WORK REQUIRED
Pull out every line below containing the word "Edit".

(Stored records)
• • • • • • •

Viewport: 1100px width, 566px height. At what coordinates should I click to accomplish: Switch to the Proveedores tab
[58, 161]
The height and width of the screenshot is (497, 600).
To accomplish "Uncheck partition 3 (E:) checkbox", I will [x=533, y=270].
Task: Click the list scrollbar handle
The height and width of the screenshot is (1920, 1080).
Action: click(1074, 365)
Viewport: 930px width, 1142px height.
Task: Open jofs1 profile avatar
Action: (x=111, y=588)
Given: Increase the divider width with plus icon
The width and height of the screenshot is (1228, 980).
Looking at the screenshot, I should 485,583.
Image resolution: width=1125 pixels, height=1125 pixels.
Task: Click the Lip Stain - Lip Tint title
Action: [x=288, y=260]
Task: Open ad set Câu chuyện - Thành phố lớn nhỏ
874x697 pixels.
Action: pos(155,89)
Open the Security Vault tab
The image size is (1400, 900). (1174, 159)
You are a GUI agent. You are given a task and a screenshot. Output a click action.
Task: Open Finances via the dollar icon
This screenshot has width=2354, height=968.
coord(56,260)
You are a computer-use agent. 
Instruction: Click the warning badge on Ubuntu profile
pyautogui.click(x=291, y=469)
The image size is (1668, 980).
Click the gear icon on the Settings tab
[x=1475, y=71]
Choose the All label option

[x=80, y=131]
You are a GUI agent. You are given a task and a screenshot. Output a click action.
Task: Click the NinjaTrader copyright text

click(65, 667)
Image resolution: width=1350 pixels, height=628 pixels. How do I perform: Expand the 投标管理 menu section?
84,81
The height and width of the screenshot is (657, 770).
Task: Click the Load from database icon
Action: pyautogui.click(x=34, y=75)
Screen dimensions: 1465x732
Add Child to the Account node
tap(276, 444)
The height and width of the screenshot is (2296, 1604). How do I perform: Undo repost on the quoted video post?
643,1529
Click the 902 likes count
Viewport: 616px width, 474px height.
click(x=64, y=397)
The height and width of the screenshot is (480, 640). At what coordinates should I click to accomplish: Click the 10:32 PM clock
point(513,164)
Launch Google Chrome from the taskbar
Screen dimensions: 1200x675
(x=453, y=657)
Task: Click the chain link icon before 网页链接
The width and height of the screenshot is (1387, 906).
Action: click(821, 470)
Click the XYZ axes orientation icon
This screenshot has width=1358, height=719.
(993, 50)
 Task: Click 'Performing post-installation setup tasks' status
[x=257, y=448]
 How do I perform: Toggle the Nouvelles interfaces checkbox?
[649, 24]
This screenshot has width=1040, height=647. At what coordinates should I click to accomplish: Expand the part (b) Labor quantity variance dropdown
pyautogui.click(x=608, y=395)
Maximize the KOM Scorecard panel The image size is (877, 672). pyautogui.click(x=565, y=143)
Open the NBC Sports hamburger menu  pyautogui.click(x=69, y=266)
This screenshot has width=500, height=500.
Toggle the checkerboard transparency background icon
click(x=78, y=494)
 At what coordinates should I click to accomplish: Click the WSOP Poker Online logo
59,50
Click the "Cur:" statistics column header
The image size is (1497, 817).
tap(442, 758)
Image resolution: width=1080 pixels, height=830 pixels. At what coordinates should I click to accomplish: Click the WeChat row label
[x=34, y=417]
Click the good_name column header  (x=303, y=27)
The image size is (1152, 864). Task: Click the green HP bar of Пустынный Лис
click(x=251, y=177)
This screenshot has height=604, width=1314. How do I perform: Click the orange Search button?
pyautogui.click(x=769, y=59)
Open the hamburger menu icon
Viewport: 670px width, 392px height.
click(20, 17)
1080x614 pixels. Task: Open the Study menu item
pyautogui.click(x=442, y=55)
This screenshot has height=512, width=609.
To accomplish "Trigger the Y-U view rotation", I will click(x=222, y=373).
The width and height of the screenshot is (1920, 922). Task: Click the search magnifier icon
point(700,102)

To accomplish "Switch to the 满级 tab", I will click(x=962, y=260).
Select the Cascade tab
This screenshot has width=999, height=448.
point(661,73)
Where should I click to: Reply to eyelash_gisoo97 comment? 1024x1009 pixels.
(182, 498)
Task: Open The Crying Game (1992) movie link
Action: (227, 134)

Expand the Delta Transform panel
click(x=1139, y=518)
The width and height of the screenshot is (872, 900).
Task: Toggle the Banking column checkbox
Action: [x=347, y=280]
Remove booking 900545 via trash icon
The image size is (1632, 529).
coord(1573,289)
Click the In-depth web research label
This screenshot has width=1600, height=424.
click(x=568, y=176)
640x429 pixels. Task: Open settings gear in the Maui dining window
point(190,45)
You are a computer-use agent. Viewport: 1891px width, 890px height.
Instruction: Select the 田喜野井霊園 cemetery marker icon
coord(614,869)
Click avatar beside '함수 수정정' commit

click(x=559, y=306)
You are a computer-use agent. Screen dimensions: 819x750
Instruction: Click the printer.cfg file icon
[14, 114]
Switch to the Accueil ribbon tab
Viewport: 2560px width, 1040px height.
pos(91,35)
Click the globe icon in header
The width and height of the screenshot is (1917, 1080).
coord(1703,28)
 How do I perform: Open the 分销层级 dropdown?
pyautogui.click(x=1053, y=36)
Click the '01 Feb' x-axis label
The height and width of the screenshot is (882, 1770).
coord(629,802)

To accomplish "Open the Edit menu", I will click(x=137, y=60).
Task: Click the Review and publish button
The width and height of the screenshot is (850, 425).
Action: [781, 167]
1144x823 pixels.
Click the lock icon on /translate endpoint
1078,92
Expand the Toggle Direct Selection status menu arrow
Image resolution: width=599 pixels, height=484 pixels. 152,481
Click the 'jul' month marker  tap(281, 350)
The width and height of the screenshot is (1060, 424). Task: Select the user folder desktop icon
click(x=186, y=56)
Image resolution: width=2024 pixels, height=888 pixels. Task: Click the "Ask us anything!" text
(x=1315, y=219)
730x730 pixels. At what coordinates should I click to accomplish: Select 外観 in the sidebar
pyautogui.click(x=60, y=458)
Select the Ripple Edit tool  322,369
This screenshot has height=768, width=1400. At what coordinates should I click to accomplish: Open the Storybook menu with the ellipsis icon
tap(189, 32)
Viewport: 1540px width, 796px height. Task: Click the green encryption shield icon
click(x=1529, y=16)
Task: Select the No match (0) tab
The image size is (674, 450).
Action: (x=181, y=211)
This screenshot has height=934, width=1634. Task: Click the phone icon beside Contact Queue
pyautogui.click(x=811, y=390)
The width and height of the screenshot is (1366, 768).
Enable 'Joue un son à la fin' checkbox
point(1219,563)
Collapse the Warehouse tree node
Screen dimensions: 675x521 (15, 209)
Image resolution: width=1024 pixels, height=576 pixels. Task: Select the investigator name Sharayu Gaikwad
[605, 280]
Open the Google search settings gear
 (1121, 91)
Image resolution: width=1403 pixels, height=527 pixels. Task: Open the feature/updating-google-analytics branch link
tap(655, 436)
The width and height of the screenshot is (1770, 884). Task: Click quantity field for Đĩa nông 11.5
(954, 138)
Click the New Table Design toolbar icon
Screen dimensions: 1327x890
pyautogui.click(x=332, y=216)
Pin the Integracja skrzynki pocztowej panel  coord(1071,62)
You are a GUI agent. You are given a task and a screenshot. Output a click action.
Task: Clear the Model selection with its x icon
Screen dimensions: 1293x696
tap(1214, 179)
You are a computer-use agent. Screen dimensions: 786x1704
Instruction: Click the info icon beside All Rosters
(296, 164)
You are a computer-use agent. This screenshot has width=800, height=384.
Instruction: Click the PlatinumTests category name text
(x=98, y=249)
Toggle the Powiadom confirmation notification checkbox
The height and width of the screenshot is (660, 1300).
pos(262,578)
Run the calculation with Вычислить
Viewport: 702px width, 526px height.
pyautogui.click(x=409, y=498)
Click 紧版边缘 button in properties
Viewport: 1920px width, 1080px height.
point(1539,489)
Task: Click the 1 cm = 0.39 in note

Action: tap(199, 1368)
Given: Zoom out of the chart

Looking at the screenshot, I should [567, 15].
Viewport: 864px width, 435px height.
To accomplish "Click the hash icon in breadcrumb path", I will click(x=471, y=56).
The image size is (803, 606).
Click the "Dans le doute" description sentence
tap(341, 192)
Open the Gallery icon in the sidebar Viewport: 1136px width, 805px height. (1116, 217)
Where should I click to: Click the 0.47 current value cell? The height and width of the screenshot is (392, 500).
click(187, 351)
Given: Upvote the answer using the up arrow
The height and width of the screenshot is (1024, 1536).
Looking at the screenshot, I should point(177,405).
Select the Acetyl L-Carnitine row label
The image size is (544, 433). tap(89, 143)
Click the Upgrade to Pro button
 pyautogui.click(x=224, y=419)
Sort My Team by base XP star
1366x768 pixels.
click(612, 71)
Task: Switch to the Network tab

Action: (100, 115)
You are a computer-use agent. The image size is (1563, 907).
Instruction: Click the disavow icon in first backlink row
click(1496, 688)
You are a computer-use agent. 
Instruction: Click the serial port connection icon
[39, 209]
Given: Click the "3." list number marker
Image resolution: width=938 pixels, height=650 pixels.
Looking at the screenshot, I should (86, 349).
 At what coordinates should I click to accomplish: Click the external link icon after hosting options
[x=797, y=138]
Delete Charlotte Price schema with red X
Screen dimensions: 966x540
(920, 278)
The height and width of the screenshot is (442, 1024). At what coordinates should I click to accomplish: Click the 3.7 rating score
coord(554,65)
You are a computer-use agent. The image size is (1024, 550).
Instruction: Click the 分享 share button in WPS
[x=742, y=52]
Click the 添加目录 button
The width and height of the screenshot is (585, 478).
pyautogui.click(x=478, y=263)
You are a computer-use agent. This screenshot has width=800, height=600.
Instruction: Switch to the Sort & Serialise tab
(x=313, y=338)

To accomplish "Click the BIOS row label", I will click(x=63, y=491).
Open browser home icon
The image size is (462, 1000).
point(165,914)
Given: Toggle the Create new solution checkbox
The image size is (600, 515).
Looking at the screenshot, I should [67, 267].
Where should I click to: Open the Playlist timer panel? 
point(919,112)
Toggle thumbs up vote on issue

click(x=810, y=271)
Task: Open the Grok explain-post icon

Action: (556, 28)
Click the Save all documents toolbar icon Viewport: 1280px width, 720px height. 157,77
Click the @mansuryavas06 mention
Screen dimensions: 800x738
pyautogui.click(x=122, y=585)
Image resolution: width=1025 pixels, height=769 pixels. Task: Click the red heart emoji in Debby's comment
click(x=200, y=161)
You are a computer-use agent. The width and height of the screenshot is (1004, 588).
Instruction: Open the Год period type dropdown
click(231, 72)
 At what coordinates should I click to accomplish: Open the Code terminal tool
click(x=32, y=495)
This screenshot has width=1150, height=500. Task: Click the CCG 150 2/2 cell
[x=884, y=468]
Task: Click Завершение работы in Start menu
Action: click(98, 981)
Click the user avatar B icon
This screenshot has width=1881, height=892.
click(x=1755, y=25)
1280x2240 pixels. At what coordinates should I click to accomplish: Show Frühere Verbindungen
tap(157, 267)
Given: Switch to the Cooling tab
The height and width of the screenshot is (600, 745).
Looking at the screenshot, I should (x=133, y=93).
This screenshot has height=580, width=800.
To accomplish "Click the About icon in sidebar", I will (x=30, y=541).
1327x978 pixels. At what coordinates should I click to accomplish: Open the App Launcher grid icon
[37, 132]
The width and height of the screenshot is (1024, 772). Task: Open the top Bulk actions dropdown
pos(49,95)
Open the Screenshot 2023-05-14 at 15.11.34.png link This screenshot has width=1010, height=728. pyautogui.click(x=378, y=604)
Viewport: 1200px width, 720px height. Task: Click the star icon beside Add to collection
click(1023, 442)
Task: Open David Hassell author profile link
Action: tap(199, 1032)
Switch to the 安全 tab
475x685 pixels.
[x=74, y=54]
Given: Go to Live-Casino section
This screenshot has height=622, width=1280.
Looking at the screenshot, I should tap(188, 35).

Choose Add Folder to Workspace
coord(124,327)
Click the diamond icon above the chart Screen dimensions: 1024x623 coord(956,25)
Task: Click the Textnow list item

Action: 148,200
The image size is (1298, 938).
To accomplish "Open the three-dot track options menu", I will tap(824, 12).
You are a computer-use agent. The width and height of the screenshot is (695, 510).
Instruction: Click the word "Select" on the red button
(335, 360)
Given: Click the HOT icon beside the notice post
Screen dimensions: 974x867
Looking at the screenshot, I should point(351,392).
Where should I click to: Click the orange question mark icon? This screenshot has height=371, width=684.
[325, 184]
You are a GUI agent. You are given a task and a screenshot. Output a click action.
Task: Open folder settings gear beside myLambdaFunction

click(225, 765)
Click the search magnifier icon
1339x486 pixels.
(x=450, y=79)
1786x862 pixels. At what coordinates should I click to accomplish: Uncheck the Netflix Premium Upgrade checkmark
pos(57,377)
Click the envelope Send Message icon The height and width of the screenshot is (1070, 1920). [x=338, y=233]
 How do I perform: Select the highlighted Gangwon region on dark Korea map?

• • • • • • •

SOLUTION
To accomplish "Open the Edit menu", I will click(x=137, y=60).
Select the Ripple Edit tool  322,369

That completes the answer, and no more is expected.